Sticky sessions, MCP/ACP translation, agent fingerprinting

The router has a protocol layer that natively understands the major agentic clients — Zed, Cursor, Continue / VSCodium, OpenClaw, Claude Code, AutoGPT — and adapts routing, state, and tool-calling formats to each.

Protocol identification

The router automatically identifies which client is calling it. Detection runs in this order:

  • Request body — an optional agent_id field in the JSON payload.
  • Custom headerX-Agent-ID.
  • Standard header — the User-Agent string, which tools like Zed, VS Code, and Cursor send automatically.

If no identification is found, the router uses default. You can monitor per-agent success rates in the dashboard.

Why this matters. Per-agent identification feeds into Reality Router™ calibration. The router learns "Zed asks structurally different questions than Cursor, which asks different questions than AutoGPT" and tunes its probabilities accordingly.

Sticky session state

Multi-turn tool loops are a problem for naive routers: each turn looks like a new query, so consecutive messages could route to different models. The result is "split-brain" behavior — the agent loses context, makes inconsistent decisions, or fails outright.
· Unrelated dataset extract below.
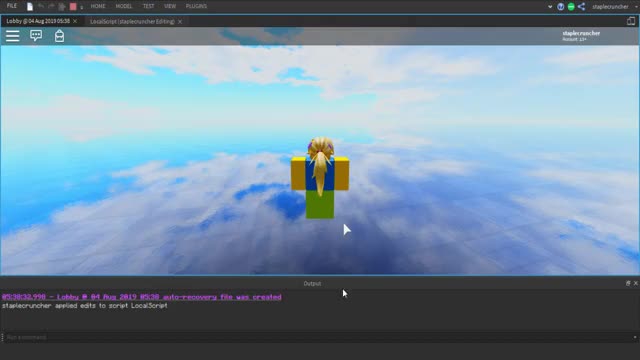The image size is (640, 360).
Task: Click the green collaboration status icon
Action: [571, 7]
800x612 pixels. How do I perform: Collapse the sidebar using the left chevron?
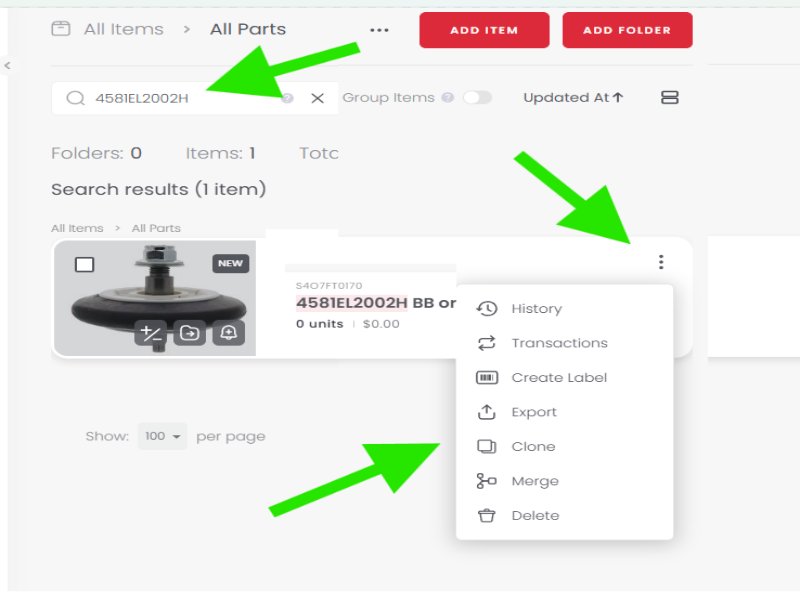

RealityRouter maintains a sticky-state map: once a conversation begins, it locks that session to a specific model. The lock persists across the entire tool loop.

How sessions are tracked

  • Explicit session IDs — clients like OpenClaw and Continue send their own session identifiers, which the router uses directly.
  • Synthesized IDs — for clients that don't expose session tracking (Zed, Cursor), the router synthesizes a session ID from the User-Agent + conversation fingerprint and maintains state seamlessly.

Agent-card discovery

For agent-to-agent (A2A) communication, the router exposes an /.well-known/agent-card.json endpoint that lets agents like OpenClaw discover the router's capabilities at runtime:

curl http://localhost:8000/.well-known/agent-card.json
{
  "name": "Reality Router",
  "version": "1.0",
  "capabilities": [
    "codebase-edit",
    "filesystem-search",
    "mcp-proxy"
  ],
  "session_tracking": "sticky",
  "protocols": ["openai", "anthropic", "acp"]
}

MCP / ACP translation layer

Different models expose function-calling in different ways: some natively support OpenAI-style tools arrays, some use Anthropic-style tool_use blocks, some don't support function-calling at all. The router translates between them automatically.

Seamless interception

The router intercepts tool calls from clients using the Agent Client Protocol (Zed and similar) and standardizes them into whatever format the target model expects. Your client doesn't need to know which model is on the other end.

Graceful fallback

If the model the router picks doesn't natively support function-calling, the router strips the tools from the request and injects a fallback prompt that describes the available tools in plain text. The model answers; the response flows back through normally. The agent doesn't break.

Supported clients

These have been tested end-to-end. Anything OpenAI-compatible should work — these are the ones with explicit protocol adapters:

  • Cursor — OpenAI-compatible base URL, User-Agent identification.
  • Claude Code — Anthropic-compatible passthrough.
  • Zed — Agent Client Protocol via the translation layer; synthesized sessions.
  • Continue / VSCodium — native session tracking.
  • OpenClaw — agent-card discovery + sticky sessions + tool-use translation.
  • AutoGPT, custom scripts — any OpenAI-compatible client.